Abstract
THE most valuable contribution to this issue of the annual is the report by Messrs. R. M. Dawkins and M. L. W. Laistner on the famous Kamares Cave in Crete. This has been known for more than twenty years as a prehistoric sanctuary, but its complete investigation was carried out only in 1913 under the auspices of the British School at Athens. The early fame of the cave was due to the discovery in the early nineties of a number of Vases and a few figurines. The work has now been successfully accomplished under considerable difficulties. The general result is that the votive objects which form so striking a feature of other caves and mountain sanctuaries in Crete—the libation tables of Psychro, the shields and bronzes of the Idæan cave, and the figurines of Petsofá—are conspicuously absent.
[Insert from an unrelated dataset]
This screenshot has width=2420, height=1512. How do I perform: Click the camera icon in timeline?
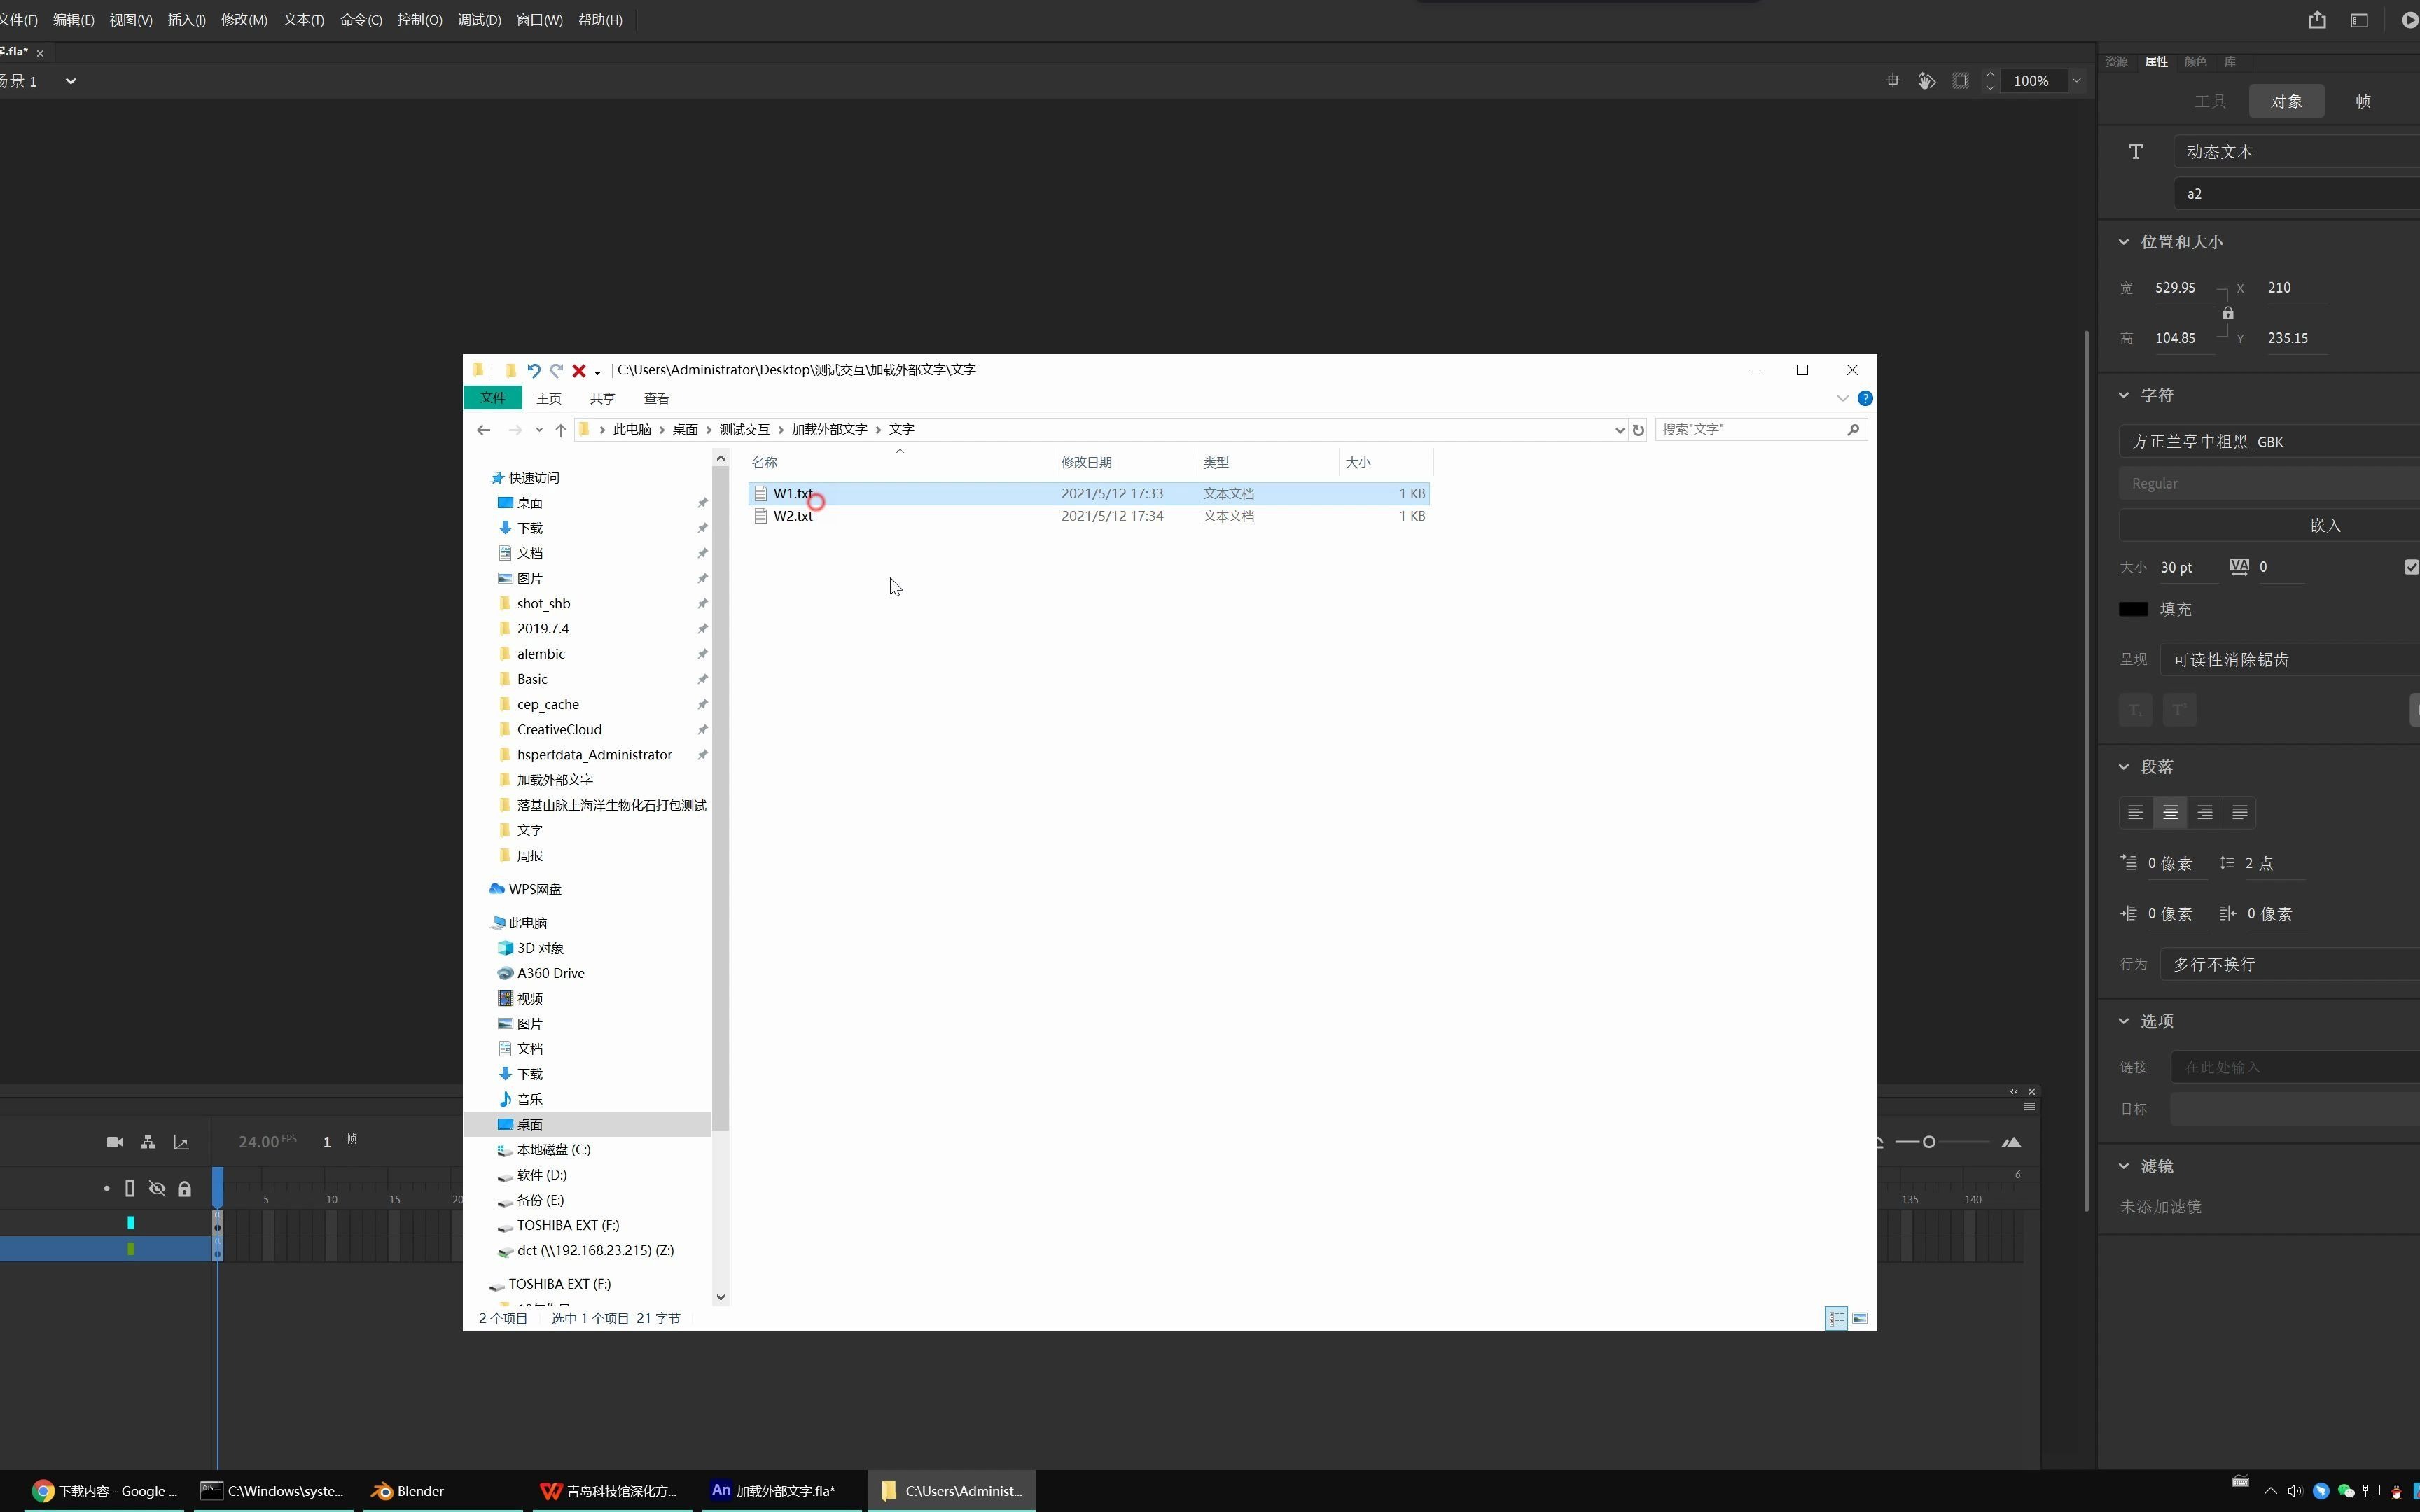[x=115, y=1142]
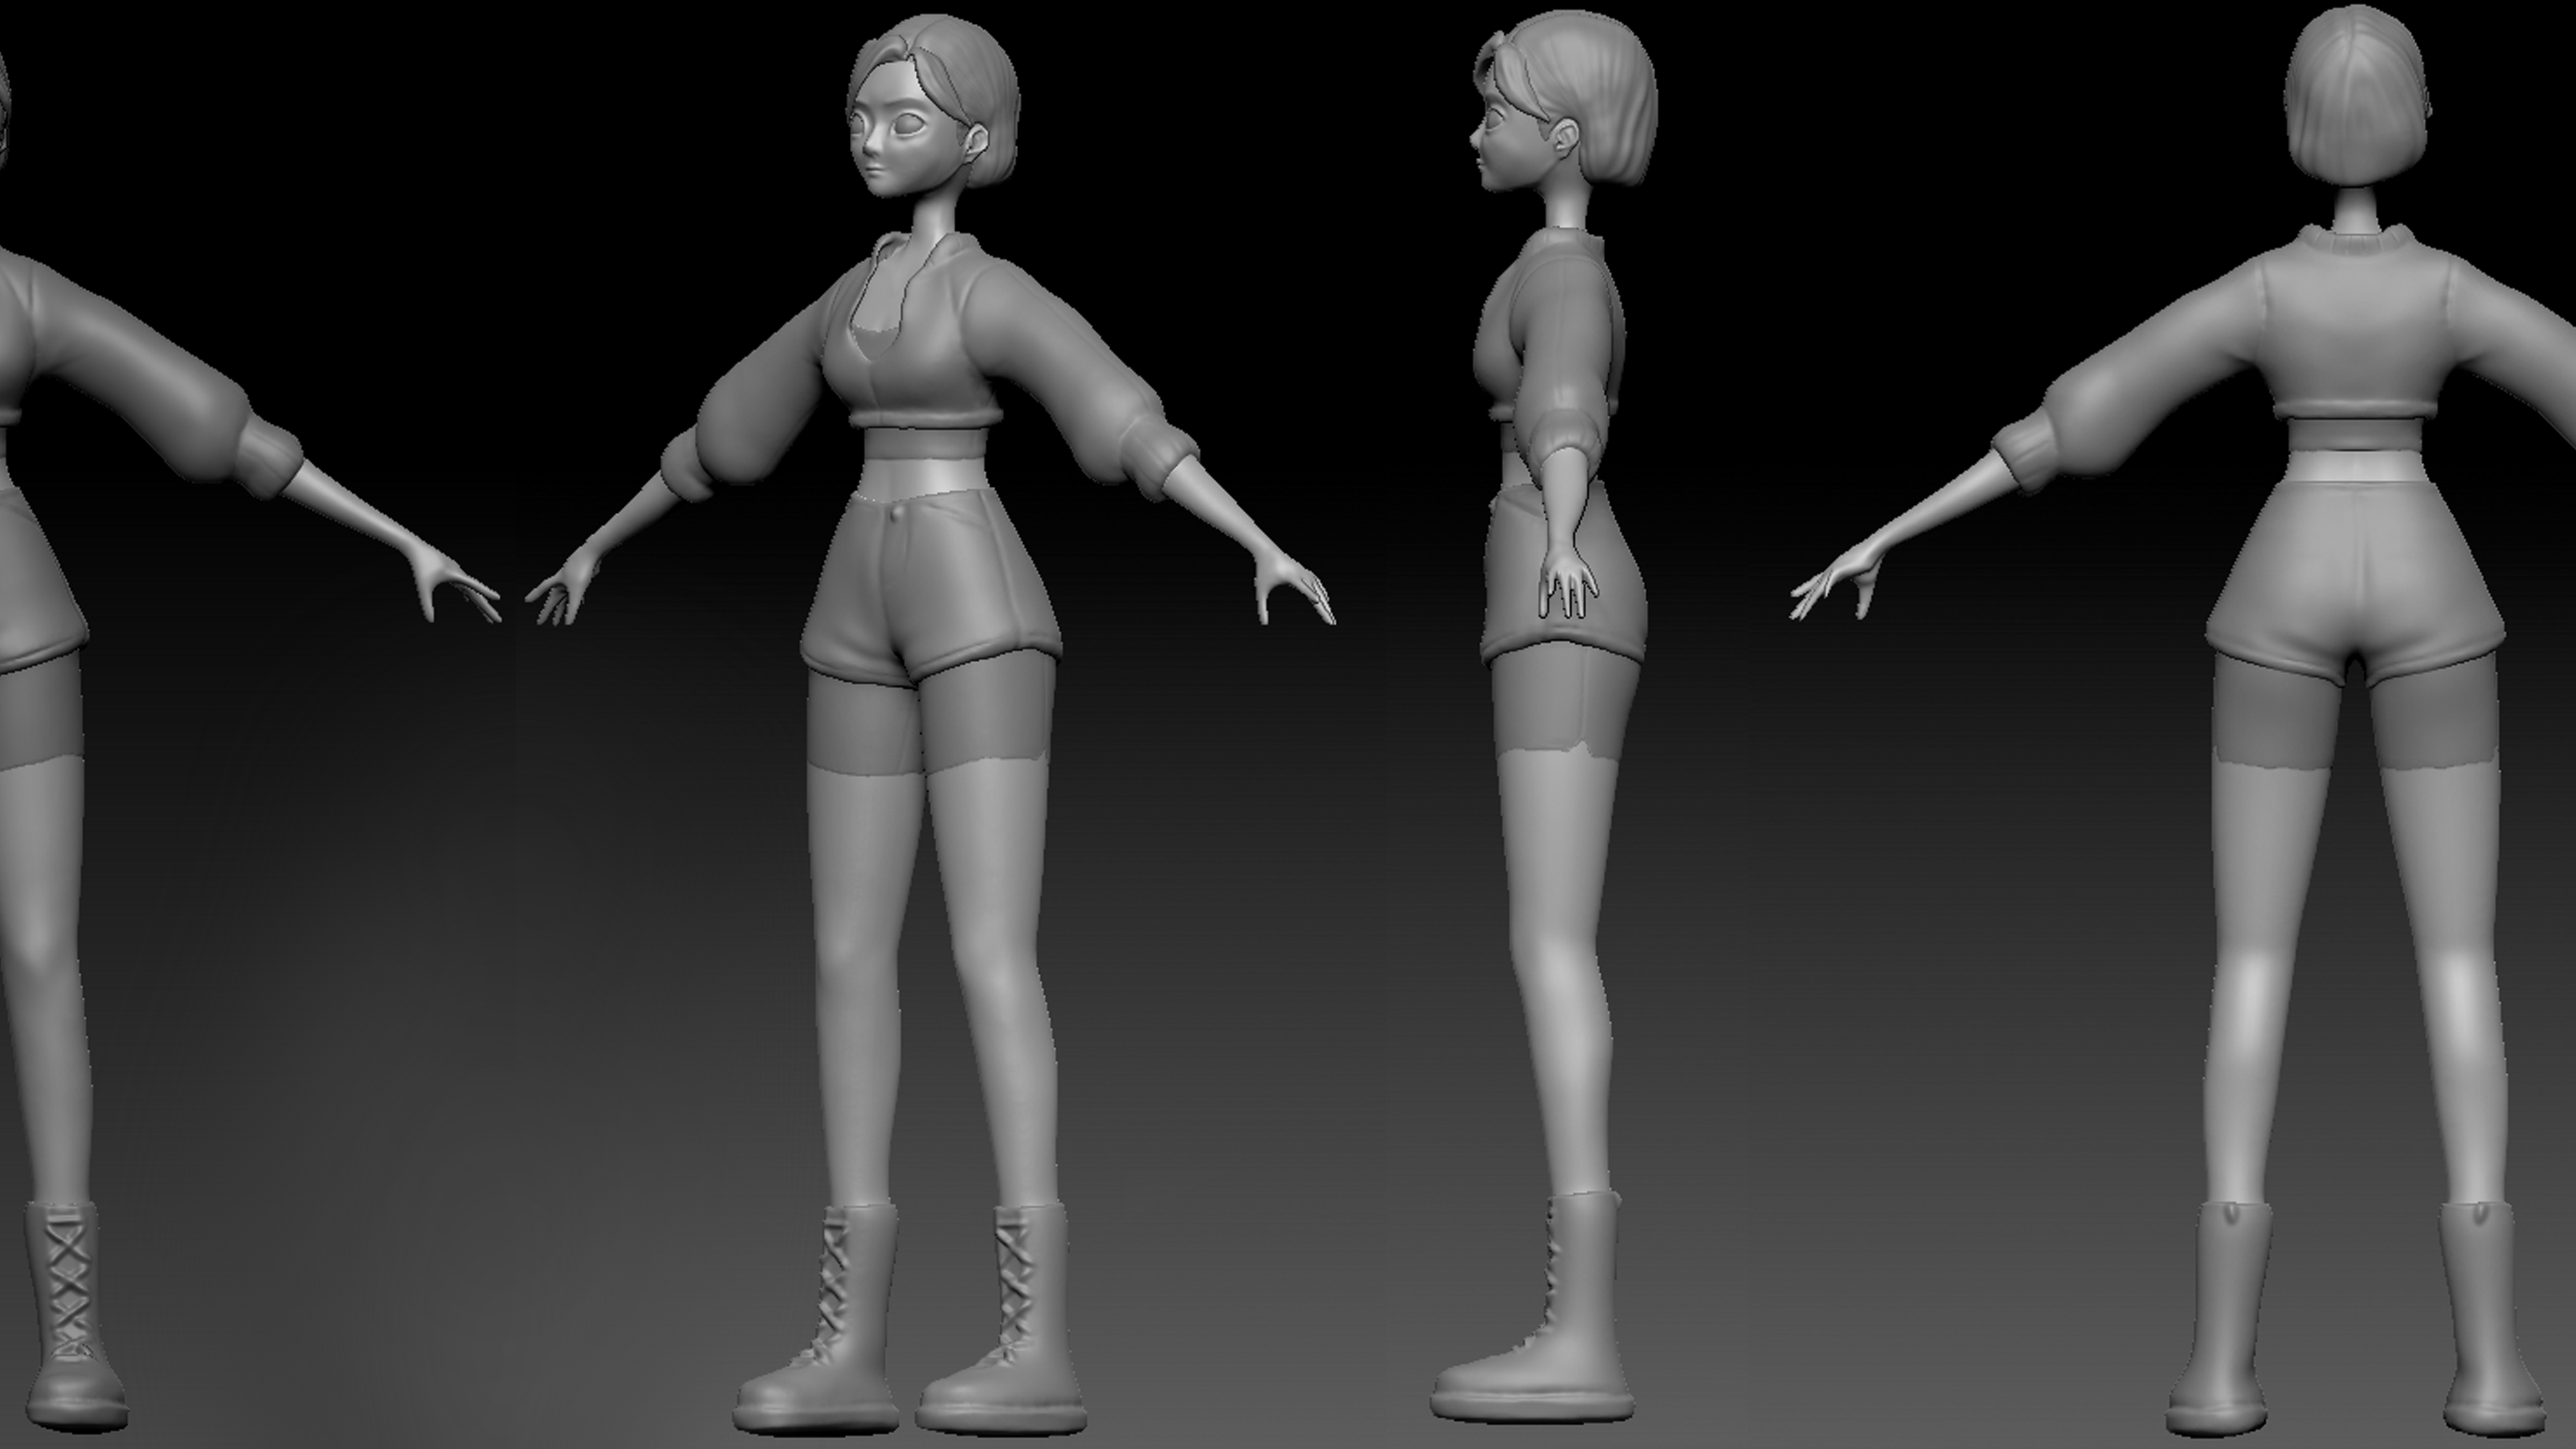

The question then arises whether the Kamares Cave was really a sanctuary or only a shelter. The writers conclude that its position renders its use as a shelter improbable; the finds themselves, if they do not positively suggest a sanctuary, equally negative the idea of a dwelling, because houses of the Bronze Age in Crete invariably yield obsidian, while not a single flake was found in this cave; The pottery, again, does not suggest domestic uses. On the other hand, the restricted range of the pottery shapes suggests a sanctuary in which votive vessels were deposited. The cave, in short, was probably a sanctuary of the tutelary divinity of the mountain.
The Annual of the British School at Athens.
No. xix. Session 1912-1913. Pp. viii + 314. (London: Macmillan and Co., Ltd., 1914.) Price 25s. net.